The Transport for London (TfL) pension review has raised fears that the government could have plans to privatise the London Underground, Unite said this week (Tuesday 10 August).
The comments came as Unite launched a campaign to prevent TfL staff having their pensions plundered as a result of the Department of Transport (DfT) ordered pension review.
Transport secretary Grant Shapps made the recent bailout of TfL conditional on its pension fund being reviewed.
Unite raised concerns that the review could be used to slash pension costs, leaving TfL workers struggling in their retirement, while also making the London Underground more attractive to private bidders.
Unite represents more than 2,000 workers directly employed by TfL, as well as 22,000 more across the capital’s public transport network.
Unite regional officer Simon McCartney said: “Our members will not sit back and allow their pensions to be raided because TfL is being starved of funds by ministers.
“Contrary to what the government would have people believe, the TfL pension fund is not gold plated – it is well-managed, properly funded and proportionate.
“The DfT bailout already forced a pay freeze on our members – their pensions must be left alone and Unite will use every means at its disposal to ensure this is the case.
“The underground is the envy of metropolises the world over.

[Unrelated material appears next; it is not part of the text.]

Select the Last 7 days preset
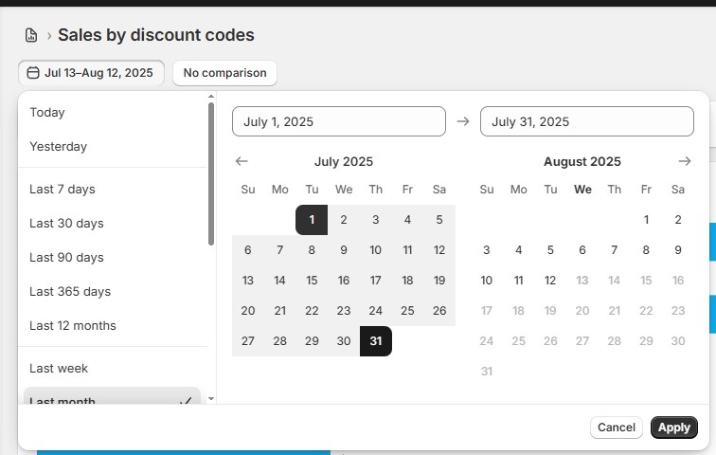The image size is (716, 455). pyautogui.click(x=63, y=189)
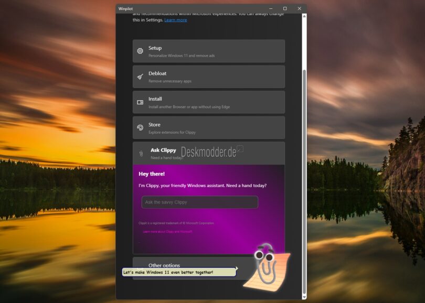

Unfortunately, it is not safe under a Tory administration that cares more about the deals done in the city’s financial centre than the people who rely on its public transport network.
“Despite being proved wrong countless times, the Conservative mantra of ‘private good, public bad’ means there is no doubt that ministers hold a long-term ambition of carving up TfL and handing it to their privateer mates.
“What better way to get the ball rolling than hiving off pensions so that TfL’s future running costs are reduced for private sector bidders?”